Воскресенья я обычно проводил в двух своих больших светлых комнатах на втором этаже (молодой адвокат жил надо мной, а сестры внизу): спал, читал, занимался домашними делами. Некоторое время назад я около года проводил воскресенья с дочерью одного из членов клуба «Хоббс-сандвич», однако для нас обоих это было скорее быстротечным взаимным удовольствием, чем подлинной страстью, и в конце концов она перестала со мной встречаться и вышла за кого-то замуж. Я полагают, что когда-нибудь тоже женюсь, знал, что рано или поздно этого захочу, но считал, что до тридцати спешить некуда.
В воскресное утро после встречи с генералом в клубе я начал думать, что взять с собой в Канаду. Он сказал, что я должен стать тем, кем так старался не быть — богатым молодым бездельником, который проводит время исключительно в развлечениях.
— Все, что от вас требуется, — это говорить с пассажирами о лошадях и держать ухо востро.
— Хорошо, — сказал я.
— Вы должны выглядеть естественно.
— Да, понял.
— Знаете, я несколько раз замечал вас на скачках. Вы выглядели то биржевым маклером, то неотесанным провинциалом. Миллингтон говорит, что часто не может вас обнаружить, хоть и знает, что вы там.
— Я думаю, у меня теперь есть кое-какой опыт, но я ничего особенного не делаю. Меняю прическу, одежду, немного сутулюсь.
— Получается неплохо, — сказал он. — А теперь станьте тем, кого ожидает увидеть Филмер.
Разглядывая разнообразные пиджаки, висящие у меня в гардеробе, я подумал — дело не столько в том, кого ожидает увидеть Филмер, сколько в том, чтобы этого хватило на все десять дней поездки. Локоны, например, не годятся: под дождем от них ничего не остается. Накладные усы тоже не годятся: они могут отклеиться. Не годятся и очки: их можно забыть надеть.
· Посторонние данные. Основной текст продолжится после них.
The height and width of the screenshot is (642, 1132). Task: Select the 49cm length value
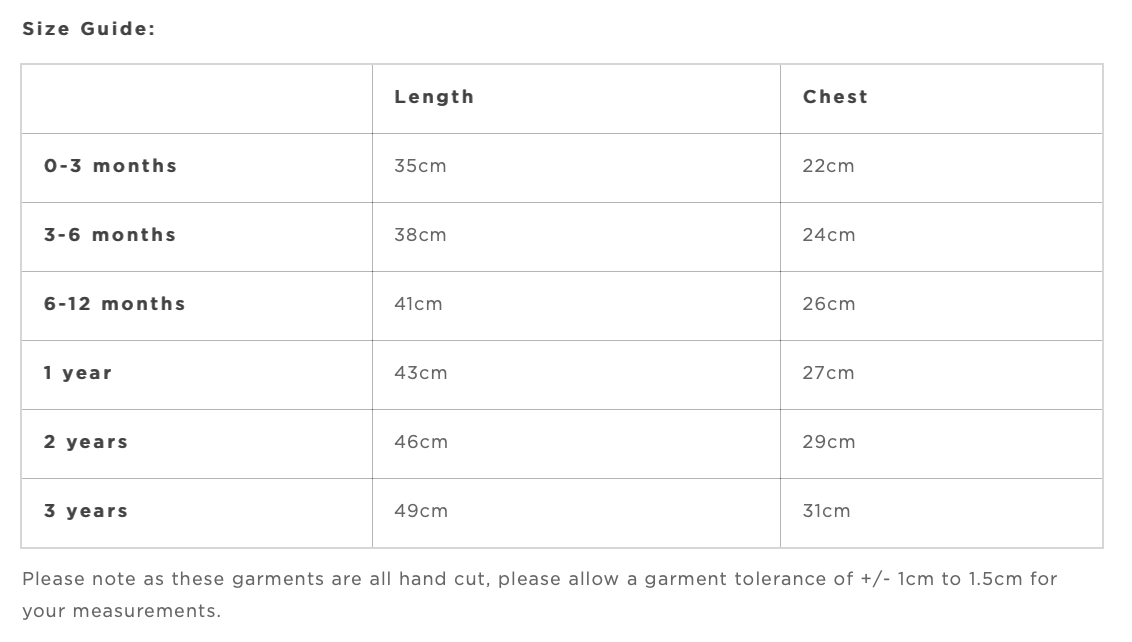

Я должен выглядеть, в сущности, таким, каким создала меня природа, и при этом по возможности незаметным — никаким. Из всех своих вещей я отобрал самые дорогие и меньше всего ношенные и решил, что надо будет купить новые рубашки, туфли и кашемировый свитер.
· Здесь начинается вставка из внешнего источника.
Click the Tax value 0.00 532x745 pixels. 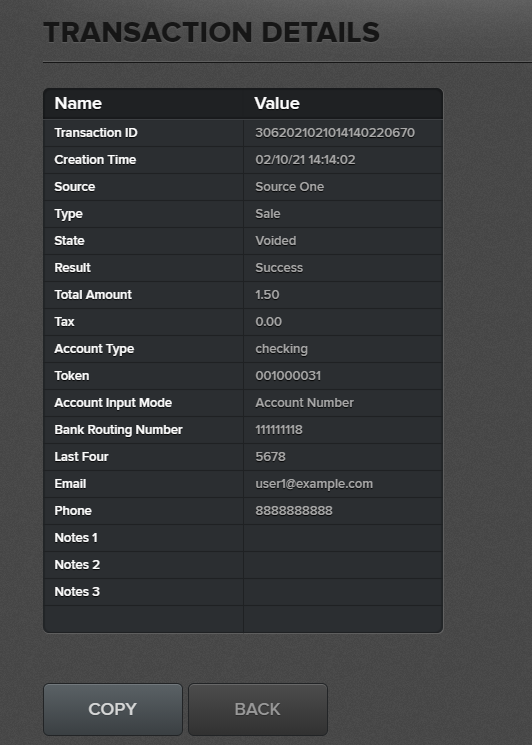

В понедельник утром я, как и было велено, позвонил Миллингтону и застал его в обычном состоянии раздражения. Да, он слышал о поезде. Он был против того, чтобы я ехал: служба безопасности (то есть генерал) должна была послать хорошо обученного оперативника, лучше всего — бывшего полицейского. Например, его. Кого-то, кто знаком с техникой слежки, на кого можно положиться и не бояться, что он по незнанию и неловкости уничтожит какие-нибудь важные вещественные доказательства.
Я слушал молча, не перебивая, и так долго, что под конец он резко спросил:
— Вы слушаете?
— Да, — ответил я.
— Я хочу видеть вас, лучше всего сегодня же утром, попозже. Ваш билет на самолет будет у меня. Надеюсь, паспорт у вас не просрочен?
Мы договорились встретиться там, где часто встречались раньше, — в довольно неплохом маленьком баре-закусочной рядом с вокзалом Виктория. Это было удобно и для Миллингтона, который жил километрах в трех оттуда к юго-западу, за мостом Баттерси, и для меня: надо было проехать всего несколько станций на метро.
Я приехал на десять минут раньше, чем было назначено, и обнаружил, что Миллингтон уже сидит за столиком. Перед ним была кружка с каким-то бурым пойлом и несколько пирожков с колбасным фаршем. Я взял поднос, подошел к стойке самообслуживания и, открыв стеклянную дверцу, взял ломоть ватрушки. Мне всегда нравилась эта система со стеклянными дверцами: благодаря им можно надеяться, что на ваш пирог успели чихнуть не все посетители по очереди, а всего лишь один-два повара да кто-нибудь из девушек на раздаче.
Миллингтон бросил взгляд на мою более или менее диетическую ватрушку и сказал, что предпочитает лимонный торт с меренгой.